Have Guitar, Will Travel is the fifth solo album by Aerosmith guitarist Joe Perry, released on October 6, 2009, on Roman Records. In addition to Perry (lead guitar, vocals), the album features German vocalist Hagen Grohe, Joe Perry Project bassist David Hull, pianist Willie Alexander, Hammond organ player Paul Santo, and drummers Marty Richards, Ben Tileston and Scott Meeder. According to Perry, one of the reasons for releasing another solo album is "because you can get out there and do whatever you want and you don't have to answer to anybody." The album's first single was "We've Got a Long Way to Go."

The title is a snowclone of the phrase "Have Gun – Will Travel", and also possibly a reference to the 1960 album of the same name by Bo Diddley.

The album cover was painted by John Douglas and features Joe Perry playing the "Billie" guitar. John Douglas was the one who originally painted Billie Perry on the front and back of the guitar in 2001.

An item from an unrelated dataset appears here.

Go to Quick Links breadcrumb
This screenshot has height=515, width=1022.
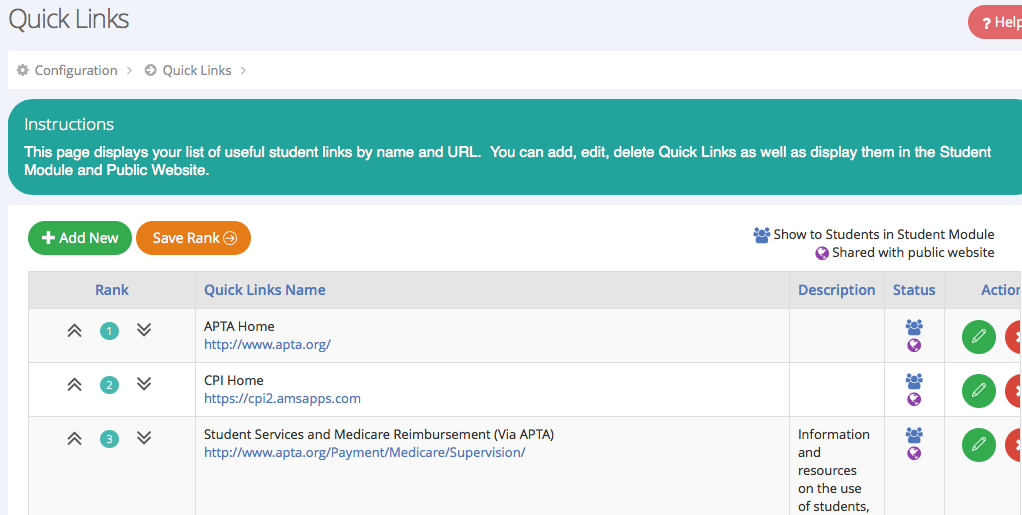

John Douglas stated in an interview with Michael Murphy Gallery "I thought it would be cool for me to paint a portrait of Joe playing that guitar...a portrait of Joe playing the "Billie" guitar painted by the guy that painted the "Billie" guitar."

According to Douglas, when he sent the painting to Perry to autograph for Douglas, "Joe took one look at the painting and said 'That's my album cover!' The Hard Rock now owns the original."

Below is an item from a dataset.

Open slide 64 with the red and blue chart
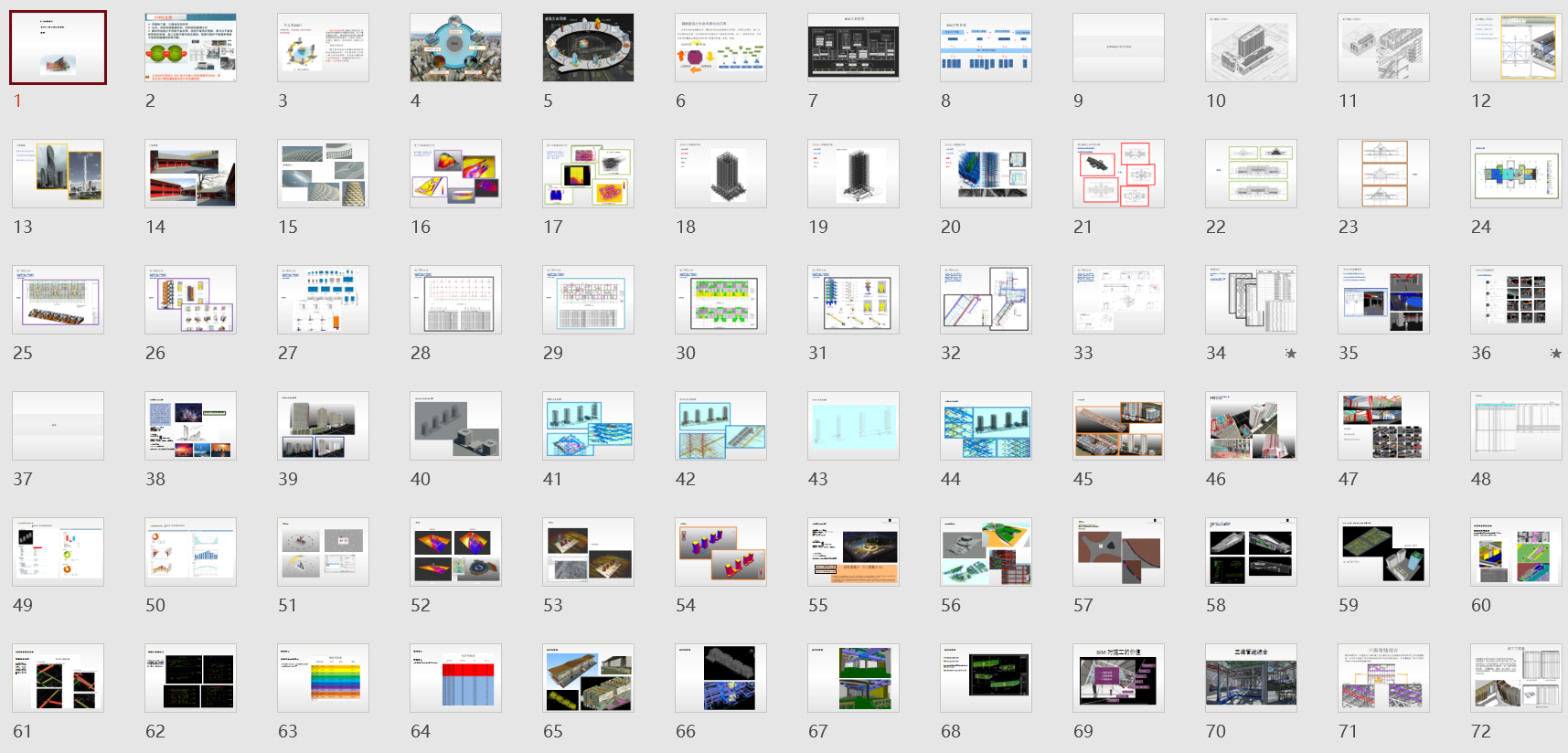The image size is (1568, 753). tap(455, 678)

In February 2010, the album received its UK release alongside issue 142 of Classic Rock magazine. Editor Scott Rowley states that: "To our knowledge, it's the first time that a music magazine has given away a complete album." The issue featured an exclusive interview with Aerosmith and a 'track-by-track' interview with Perry about Have Guitar, Will Travel.

==Background and recording==
For Joe Perry's next solo album, he originally planned to contact notable musicians and record an album featuring 'guest appearances'. Perry states that he considered contacting the likes of Jimmy Page, Slash, Scott Weiland, Robin Zander but ultimately decided not to.

Following aborted plans to record Aerosmith's fifteenth studio album with producer Brendan O'Brien, Perry decided to record another solo album with his newly assembled band which included vocalist Hagen Grohe, bassist David Hull, pianist Willie Alexander, organ player Paul Santo, and drummers Marty Richards, Ben Tileston and Scott Meeder. Perry's wife, Billie Perry, discovered vocalist Hagen Grohe on YouTube after hearing about Journey discovering their vocalist Arnel Pineda in a similar manner. In early 2010, Perry stated that "after Steven blew the friggin' Aerosmith record we got on a bus and headed down south to play Brendan O'Brien the new material and he said, 'Yeah, [Hagen Grohe] has pipes.' So we thought, 'Fuck it, let's put out our own record. We can't count on Tyler anymore, he's a fuckin' burnout.'"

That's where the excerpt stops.